* [Assigned task]
Starting with the line below that holds "At what coordinates should I click to accomplish: Toggle" and stopping after the line that holds "The width and", transcribe the lines exactly, leaving out all pictures.

* [Entries provided]
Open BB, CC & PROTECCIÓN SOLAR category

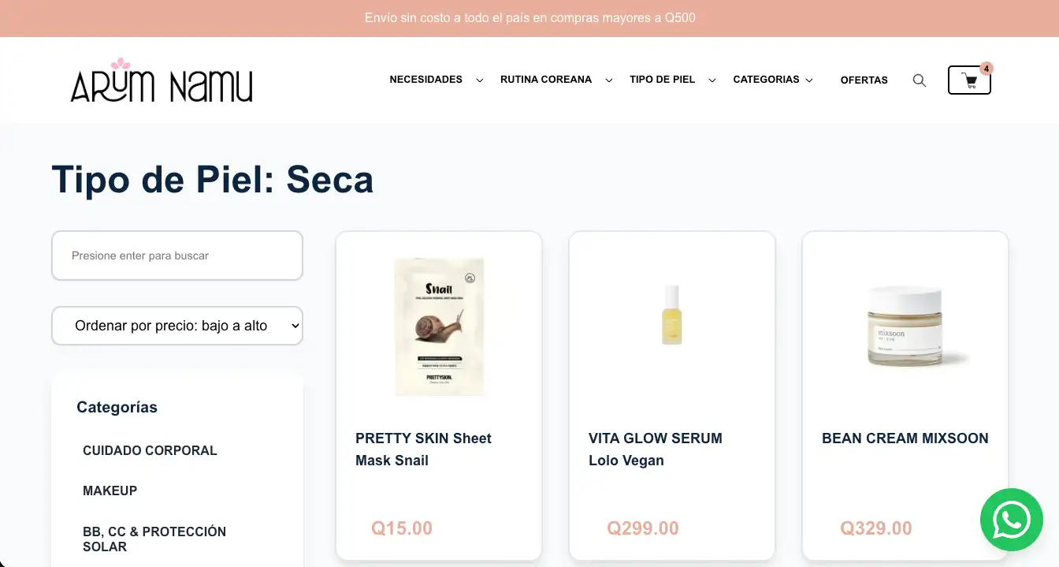tap(154, 539)
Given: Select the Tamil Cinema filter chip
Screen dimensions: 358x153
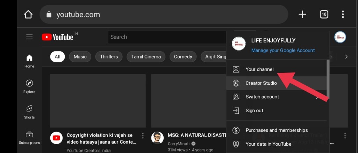Looking at the screenshot, I should click(x=146, y=56).
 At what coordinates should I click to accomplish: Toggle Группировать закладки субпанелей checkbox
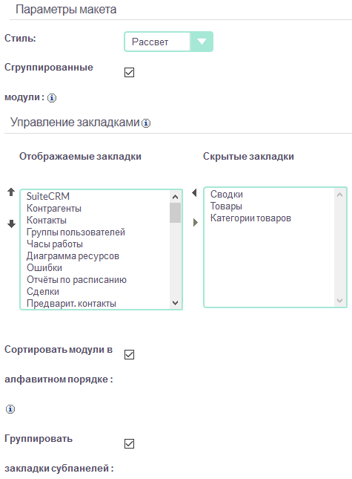[x=129, y=443]
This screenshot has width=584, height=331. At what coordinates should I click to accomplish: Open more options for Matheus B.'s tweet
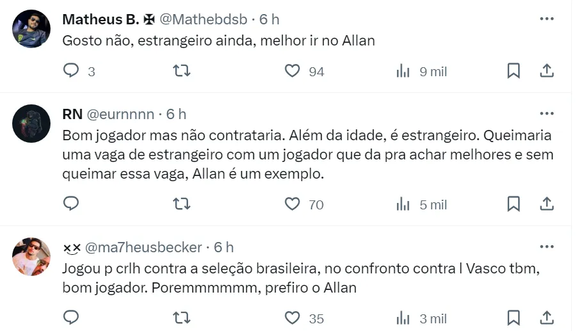pos(547,19)
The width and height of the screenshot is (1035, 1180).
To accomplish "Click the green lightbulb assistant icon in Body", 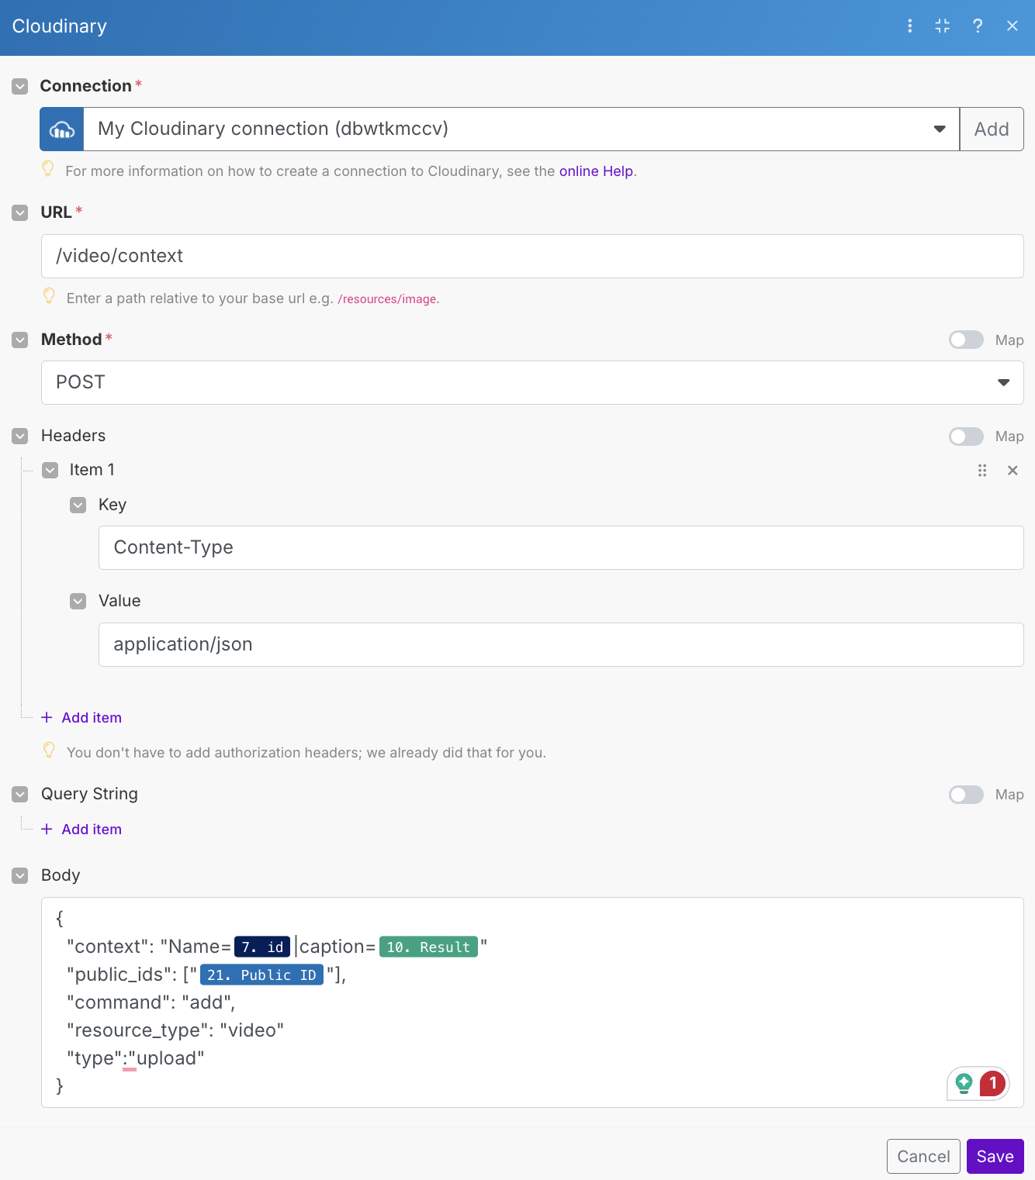I will (x=964, y=1083).
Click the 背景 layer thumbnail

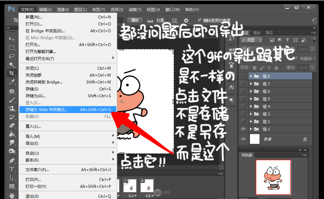tap(255, 139)
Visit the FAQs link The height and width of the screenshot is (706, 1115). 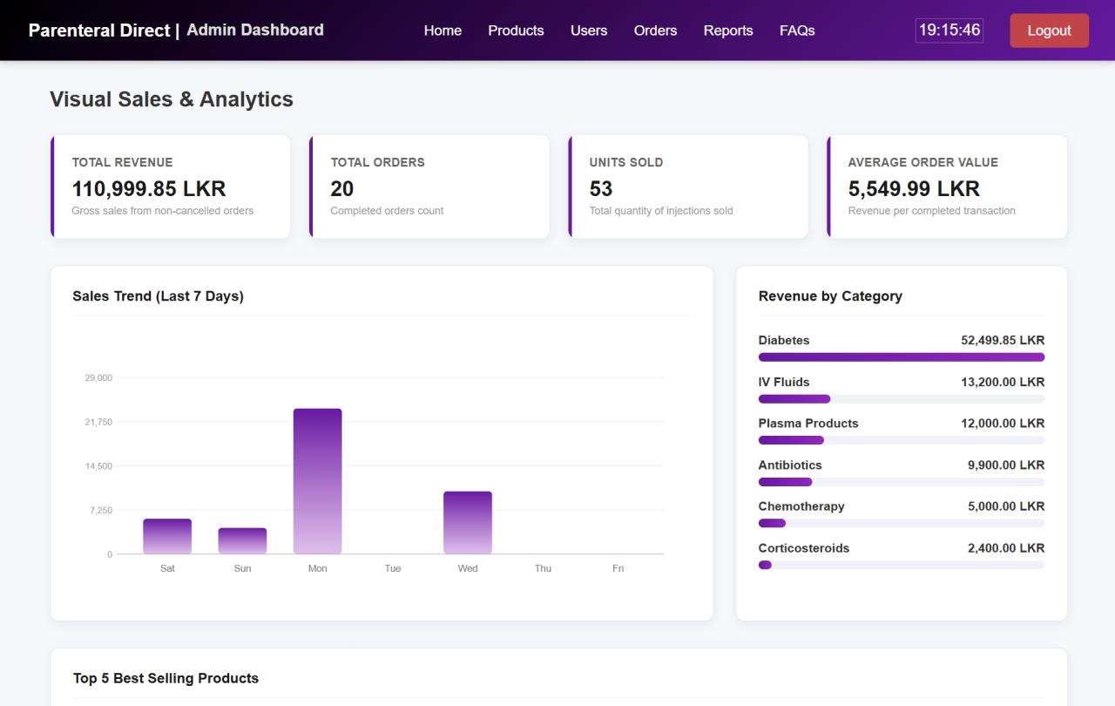797,31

* [Task output]
 At what coordinates should I click to accomplish: Toggle Группировать закладки субпанелей checkbox
[x=129, y=443]
This screenshot has width=584, height=331. At what coordinates should I click to accomplish: Open more options for Matheus B.'s tweet
pos(547,19)
The width and height of the screenshot is (1035, 1180).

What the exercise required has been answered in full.